Magnificent and terrifying architecture. Unfortunately fragile but when working as planned inspires reflection on how we move among monoliths.

Art deco vending machines, weapon improvisation, and the ruthless consumption of industrialism. Would you kindly remember the cheese?

Too much of a good thing. Dilutes the delicious simplicity of GW1 & 2 to explore different arena designs and an excess of particle effects. A step back from galaxy brain arcade design.

Quidditch has always sucked and nothing more honestly portrays the vapidity of sports like a c-tier arcade release.
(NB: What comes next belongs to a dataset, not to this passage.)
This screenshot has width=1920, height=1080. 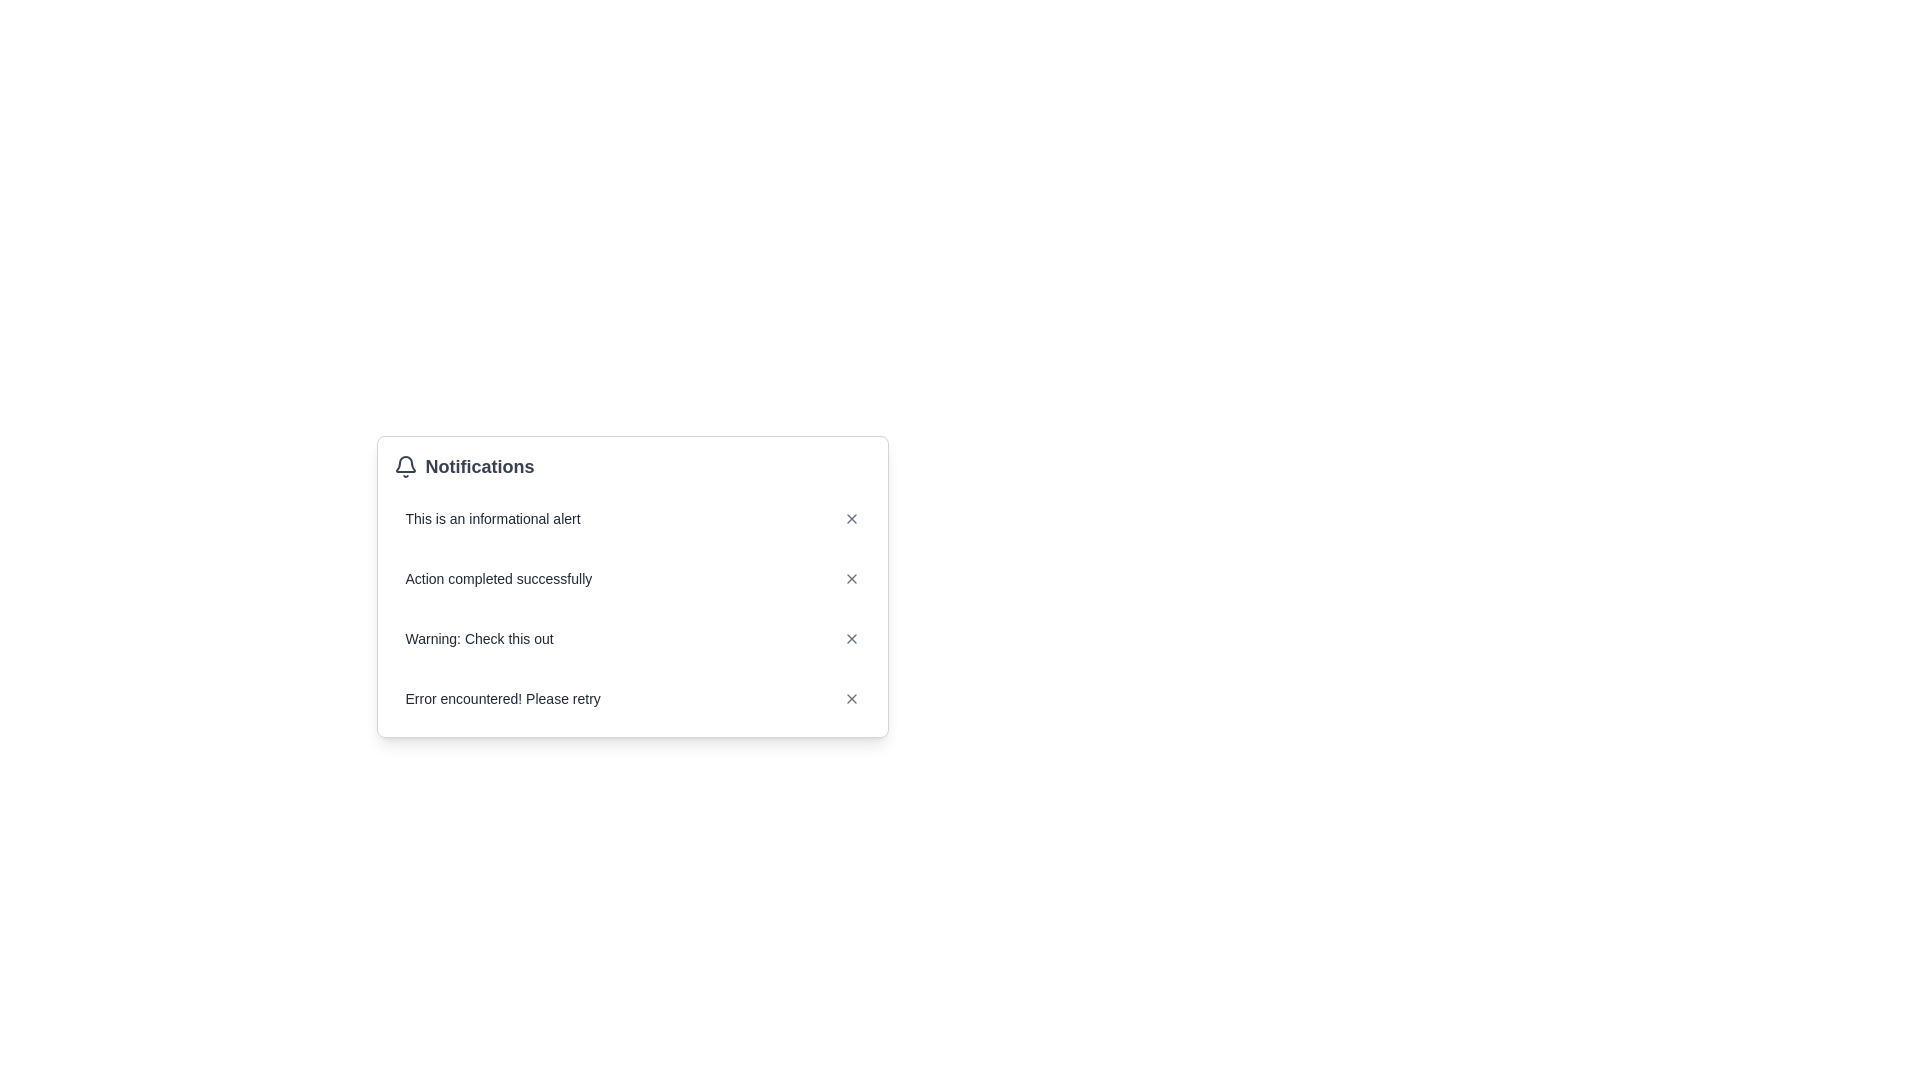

Haunting. What have we lost by placing friendship behind glass? Life told in status updates and forgotten birthdays. Slowly even the act of forgetting disappears.

2019

Concept succeeds independently.
Form overrides content.
Repetition dilutes replayability.
Platform inspires possibilities.
Absent rewind frustrates.

Even with best intentions we can't change the world alone. But over a dozen platforming dungeons we can damn well try.

Very good cows wasted on a white savior reinterpretation of India's struggle for independence.

Exceptionally weird in ways Nintendo rarely allows. Suck a beating heart out of a baby; torment the elderly; fight Bowser's reanimated body in hell. A perfect embodiment of the GameCube's willingness to take big chances on silly ideas.

As charming as a Cartoon Network show that would benefit from being less of a rogue like. There are so many neat ideas tucked into different missions, characters, and enemy encounters that become frustrating after being forced to replay them a dozen times with little variation. It's good fun up to this point, though, which is still more than enough game to satisfy.

I gain more appreciation for this game as I grind out gold medals and memorize all the small cues and rhythms. The little touches are hard to notice the first time and can upset the pacing, but work surprisingly will as score cheats. It is less consistent as an album - often tracks end just as they draw me in - but the highs had me in tears (I'm looking at you "The World We Knew").

A melancholy, cerebral photoshoot through forgotten screens and broken cities. Communicates so much history and scale through mundane architecture. Part of me wants a more complex camera but what's provided is still expressive enough to produce distinct shots. Calling it prescient almost feels trite.

2020

Exposes the vapid, capital driven busywork of videogames through alien poverty and new age colonialism. Much closer to the spirit of Dadaism than so many similarly surreal but formless games.

Doomed us to a decade of sad dads and black pilled ultraviolence.

A sublime communist space opera. Ejects high action in favor of slow-paced character drama. As enthralling as it is minimalist.